In the conversation that was being had it is already known that we are talking about an Ampere chip (T239) and single-precision, by convention. The missing variables were frequencies and core-counts, with architecture and precision of interest being held constant. 

Node size is important for those things yes, but if we already know the frequency and core-counts (as we essentially now do), it is no longer important for calculating hypothetical single-precision floating point performance. 

You are missing the point.

Just like the current Switch, many developers won't use pure single precision floating point... Ergo using single precision floating point/teraflops is irrelevant when comparing the Switch 2.0 against it's competition.
They will use mixed precision by combining two 16bit operations into a faux-32bit one to be done in a single cycle wherever possible.

This is to conserve battery life and to boost throughput.

This isn't going to happen on the Steamdeck as it relies on PC development/ports.
And it definitely doesn't happen on Playstation 5 and Series X.

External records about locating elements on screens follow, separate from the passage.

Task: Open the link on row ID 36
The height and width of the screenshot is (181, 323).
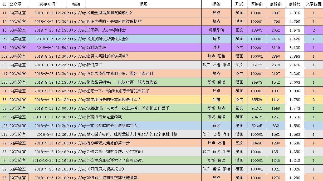Action: coord(76,178)
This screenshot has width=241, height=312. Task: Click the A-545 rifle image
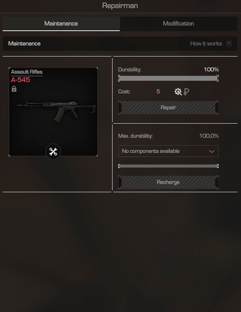coord(56,111)
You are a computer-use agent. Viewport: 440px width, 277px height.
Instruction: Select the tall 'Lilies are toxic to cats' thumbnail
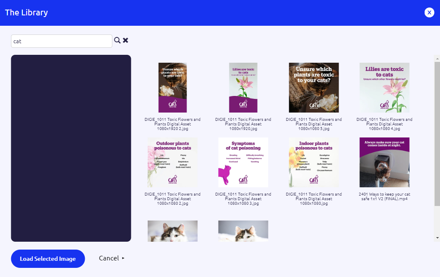pos(243,88)
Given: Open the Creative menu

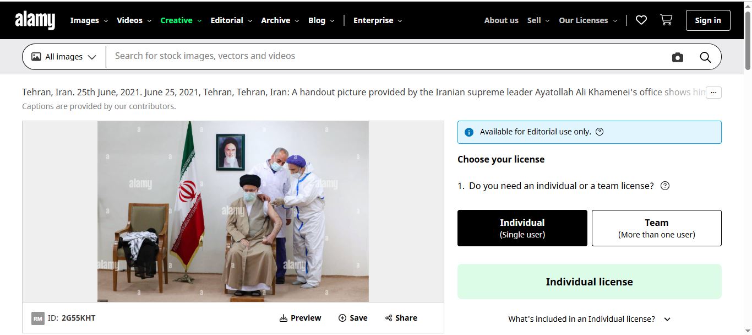Looking at the screenshot, I should click(181, 20).
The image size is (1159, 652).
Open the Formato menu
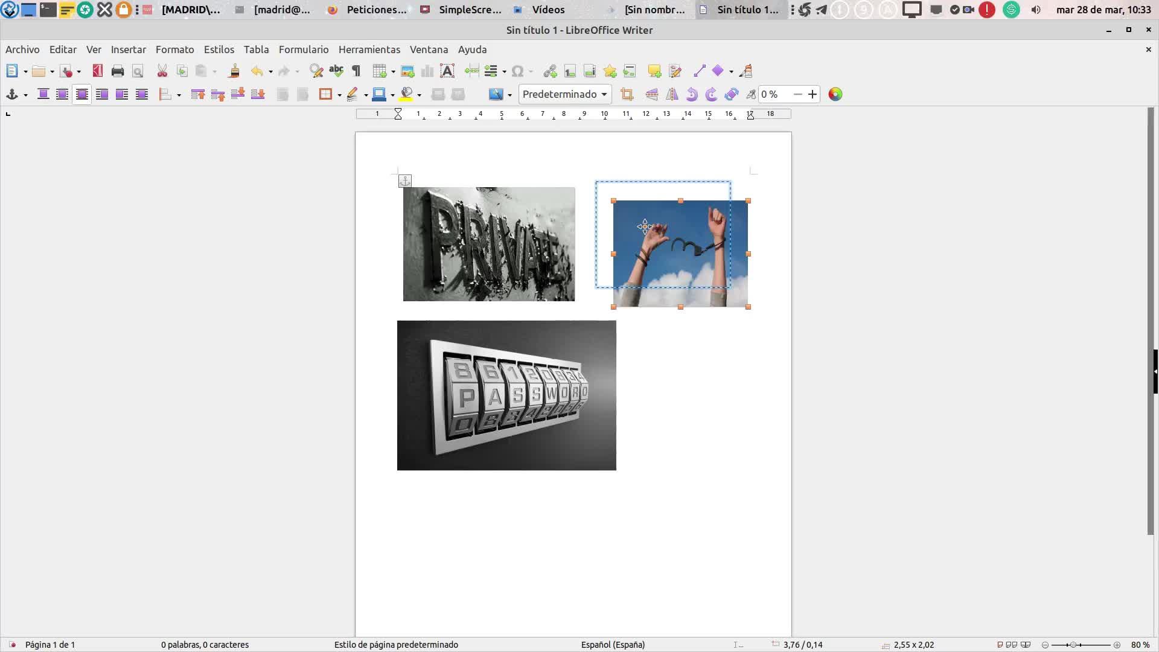tap(174, 50)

I understood your point fine; it just wasn’t really what our conversation was about. We weren’t trying to count every possible operation of each data type that might show up in a typical game workload or account for all of the fine-optimizations that potentially can exist on each platform and that are tailored for that platform. The whole idea was to nail down a broad, top-level, far from precise -- but directionally correct, relationship between single-precision TFLOPs and (measured) effective rasterization performance for each architecture that was being discussed, while leaving out the finer details that can vary—even between GPUs of the same architecture. We got there by aligning measured performance with single-precision throughput on an architecture-by-architecture basis for like chips and noticing that there are directional trends across all GPUs of the same architecture.  

It didn’t have to be single-precision. The decision is arbitrary. We could’ve used half-precision, INT8, TF32, or some weighted combination of them all, based on the distribution of each data type (or operations) used in a typical engine. We just went with single-precision because it’s the most common data-point that can be found in specifications, and it is supported in the feature-set of practically every consumer GPU, and in the most cores. 

And yes, such architecture-level comparisons are imprecise and don't tell the whole picture, but we're not yet at the point where we know the minutia of the Switch 2's hardware and how developers will use it nor does it matter for the broader question that was trying to be resolved. 

numberwang was skeptical that the handheld Switch 2 and Steam Deck were in the same ballpark (and the theoretical performance as well), and these broad comparisons are enough to answer that question.